Data published by the UK’s Health and Safety Executive last year revealed that 30 of the 147 workers fatally injured in 2018/19 were struck by a moving vehicle. This compared to 24 in 2017/18 and an annual average of 27 over the period 2014/15-2018/19 (

There are a range of vehicle types used across industry, from cars, vans and trucks, to a variety of mobile and construction plant, such as diggers and tractors. However, one of the most commonly used vehicles is the forklift truck (FLT) – and the main focus of this article.

Operations Engineer has delved into FLTs on many occasions, typically focusing on a certain safety aspect of the machine itself, such as the tyres or battery system (see box out). However, another main concern to FLT operators – like all vehicle operators – is the presence of people and the risk that they pose of collisions.

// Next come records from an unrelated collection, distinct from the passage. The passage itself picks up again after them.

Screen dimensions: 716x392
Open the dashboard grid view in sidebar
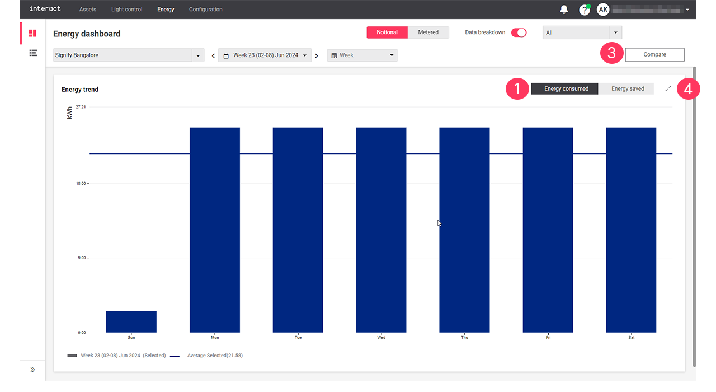click(x=33, y=32)
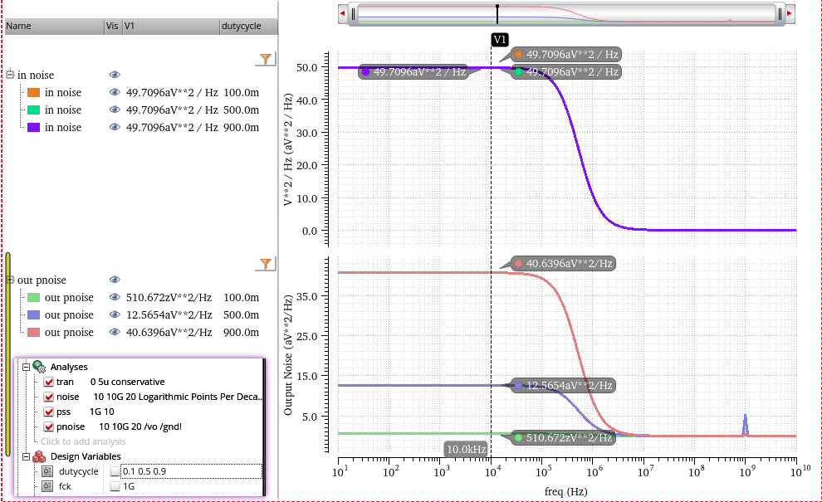Collapse the Design Variables section
The image size is (822, 502).
[x=26, y=457]
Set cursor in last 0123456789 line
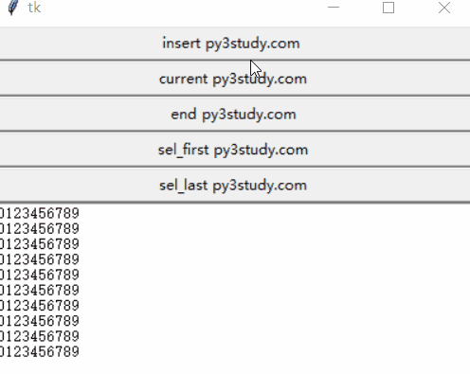 (40, 351)
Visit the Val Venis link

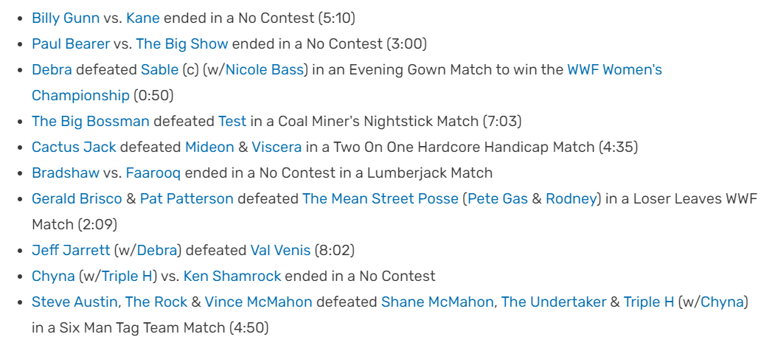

To help prevent accidents, measures such as mirrors, CCTV systems and improving the operating position, can be implemented to improve operator field of vision. However, another aid is the sensor system, also known as detection systems, that are fitted to FLTs with the aim of mitigating the risk of a collision by providing warning alarms and, sometimes, automatically stopping the truck when an obstruction is detected.

One example whereby such technology has been implemented comes from building products manufacturer Ibstock. On-site safety is a top priority for the firm. In the past, it has worked with forklift truck manufacturers to develop a pedestrian detection and automatic braking system for reversing lift trucks.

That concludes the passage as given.